> [What the task asks]: Turn the items into a Markdown table with the columns Row and Line. Begin at the line that has "Task: Click the US:TOGOF", stop after the line that has "I will coord(902,525).", number each row, and leave out blank lines.
===============
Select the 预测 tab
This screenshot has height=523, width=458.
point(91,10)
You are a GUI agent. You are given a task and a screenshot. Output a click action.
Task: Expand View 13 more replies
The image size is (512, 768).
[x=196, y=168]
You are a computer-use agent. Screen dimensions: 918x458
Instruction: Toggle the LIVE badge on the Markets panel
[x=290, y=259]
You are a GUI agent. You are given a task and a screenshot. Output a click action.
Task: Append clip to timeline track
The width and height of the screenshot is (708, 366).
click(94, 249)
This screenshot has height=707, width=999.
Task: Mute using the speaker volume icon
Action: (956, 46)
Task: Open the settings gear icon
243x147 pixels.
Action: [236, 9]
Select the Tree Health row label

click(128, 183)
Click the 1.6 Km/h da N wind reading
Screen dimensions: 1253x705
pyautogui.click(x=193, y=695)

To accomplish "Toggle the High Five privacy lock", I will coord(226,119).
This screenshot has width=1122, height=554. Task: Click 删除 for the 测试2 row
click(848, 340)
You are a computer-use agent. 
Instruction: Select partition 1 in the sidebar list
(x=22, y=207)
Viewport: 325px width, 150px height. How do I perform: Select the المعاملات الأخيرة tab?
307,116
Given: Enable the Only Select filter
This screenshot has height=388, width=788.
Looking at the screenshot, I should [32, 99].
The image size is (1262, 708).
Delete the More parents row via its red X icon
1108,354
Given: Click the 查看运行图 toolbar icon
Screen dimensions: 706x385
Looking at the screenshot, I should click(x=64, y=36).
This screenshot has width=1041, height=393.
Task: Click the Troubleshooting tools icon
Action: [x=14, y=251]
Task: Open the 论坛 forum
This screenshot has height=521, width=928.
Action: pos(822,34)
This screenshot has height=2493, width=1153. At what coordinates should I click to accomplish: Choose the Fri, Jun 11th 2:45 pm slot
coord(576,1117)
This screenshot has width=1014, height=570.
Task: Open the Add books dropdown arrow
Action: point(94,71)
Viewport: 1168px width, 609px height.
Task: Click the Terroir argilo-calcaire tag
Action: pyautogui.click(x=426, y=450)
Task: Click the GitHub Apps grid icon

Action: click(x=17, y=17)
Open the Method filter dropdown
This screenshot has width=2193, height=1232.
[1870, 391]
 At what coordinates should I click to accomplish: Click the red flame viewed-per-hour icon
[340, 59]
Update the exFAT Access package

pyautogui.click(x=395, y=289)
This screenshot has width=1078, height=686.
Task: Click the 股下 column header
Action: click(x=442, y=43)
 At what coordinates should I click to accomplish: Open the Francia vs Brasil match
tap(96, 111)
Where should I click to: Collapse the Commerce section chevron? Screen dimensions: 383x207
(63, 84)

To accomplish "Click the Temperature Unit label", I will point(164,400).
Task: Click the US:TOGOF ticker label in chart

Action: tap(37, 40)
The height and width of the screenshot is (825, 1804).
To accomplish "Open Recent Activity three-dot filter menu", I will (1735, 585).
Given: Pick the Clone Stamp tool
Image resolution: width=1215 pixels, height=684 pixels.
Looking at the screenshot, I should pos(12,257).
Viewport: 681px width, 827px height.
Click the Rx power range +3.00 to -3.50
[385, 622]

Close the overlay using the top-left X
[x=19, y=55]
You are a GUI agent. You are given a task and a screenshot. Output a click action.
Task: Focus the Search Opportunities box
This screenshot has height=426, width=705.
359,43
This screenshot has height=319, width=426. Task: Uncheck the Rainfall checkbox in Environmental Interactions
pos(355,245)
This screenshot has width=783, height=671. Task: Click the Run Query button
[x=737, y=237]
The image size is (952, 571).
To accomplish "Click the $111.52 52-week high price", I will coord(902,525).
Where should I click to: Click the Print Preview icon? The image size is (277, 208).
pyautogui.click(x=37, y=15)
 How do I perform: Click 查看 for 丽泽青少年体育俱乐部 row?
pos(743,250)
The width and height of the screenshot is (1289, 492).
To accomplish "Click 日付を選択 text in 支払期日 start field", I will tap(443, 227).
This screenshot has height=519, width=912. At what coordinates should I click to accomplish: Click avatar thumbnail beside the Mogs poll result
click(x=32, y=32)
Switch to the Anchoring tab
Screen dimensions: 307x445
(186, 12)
===============
> [Complete output]:
| Row | Line |
|---|---|
| 1 | Task: Click the US:TOGOF ticker label in chart |
| 2 | Action: tap(37, 40) |
| 3 | The height and width of the screenshot is (825, 1804). |
| 4 | To accomplish "Open Recent Activity three-dot filter menu", I will (1735, 585). |
| 5 | Given: Pick the Clone Stamp tool |
| 6 | Image resolution: width=1215 pixels, height=684 pixels. |
| 7 | Looking at the screenshot, I should pos(12,257). |
| 8 | Viewport: 681px width, 827px height. |
| 9 | Click the Rx power range +3.00 to -3.50 |
| 10 | [385, 622] |
| 11 | Close the overlay using the top-left X |
| 12 | [x=19, y=55] |
| 13 | You are a GUI agent. You are given a task and a screenshot. Output a click action. |
| 14 | Task: Focus the Search Opportunities box |
| 15 | This screenshot has height=426, width=705. |
| 16 | 359,43 |
| 17 | This screenshot has height=319, width=426. Task: Uncheck the Rainfall checkbox in Environmental Interactions |
| 18 | pos(355,245) |
| 19 | This screenshot has width=783, height=671. Task: Click the Run Query button |
| 20 | [x=737, y=237] |
| 21 | The image size is (952, 571). |
| 22 | To accomplish "Click the $111.52 52-week high price", I will coord(902,525). |